**INPUT**.
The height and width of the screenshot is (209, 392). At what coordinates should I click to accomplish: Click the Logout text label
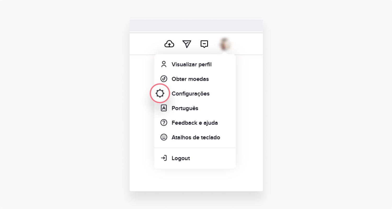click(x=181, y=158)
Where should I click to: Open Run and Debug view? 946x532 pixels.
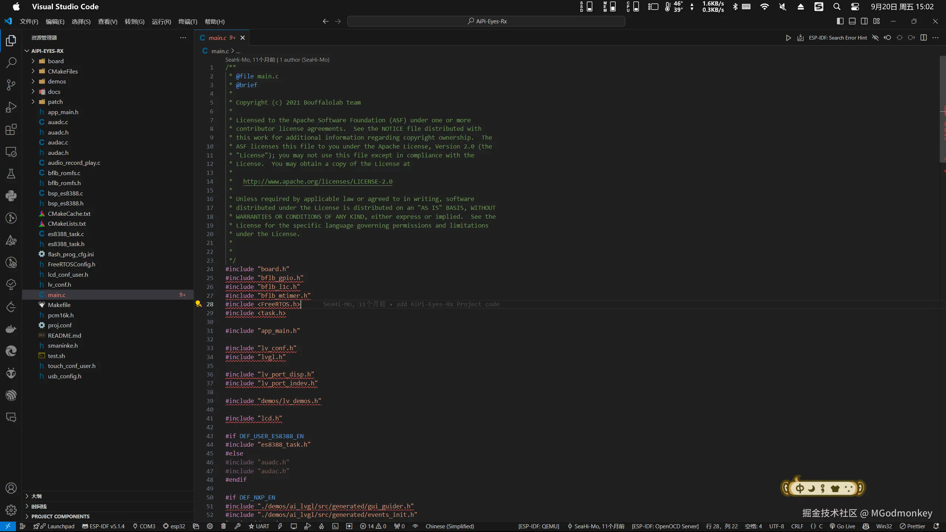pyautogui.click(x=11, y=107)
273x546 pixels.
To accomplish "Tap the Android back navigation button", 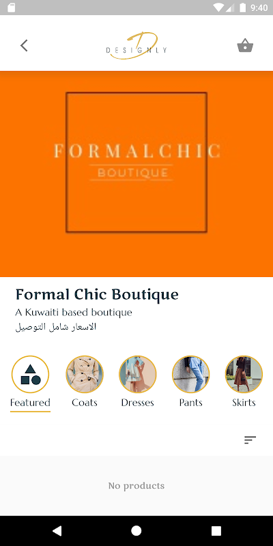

--

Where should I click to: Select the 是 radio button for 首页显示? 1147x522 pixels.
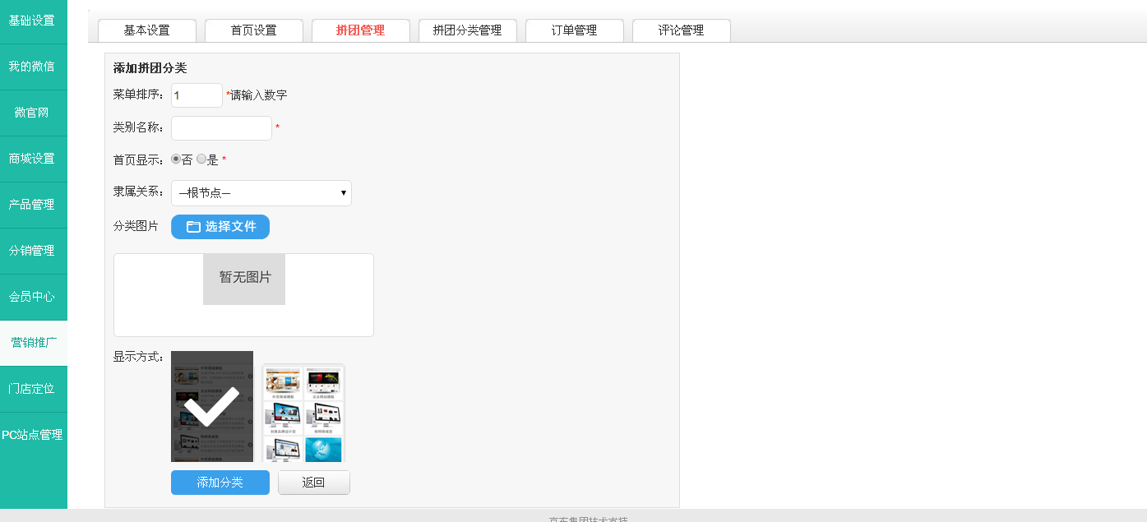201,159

**TASK DESCRIPTION**. Select and copy every line of the records that contains the word "Where", treating case as significant.

**EXERCISE ANSWER**.
Where should I click to: Open Run and Debug view? 946x532 pixels.
Where should I click to: Select the 是 radio button for 首页显示? 1147x522 pixels.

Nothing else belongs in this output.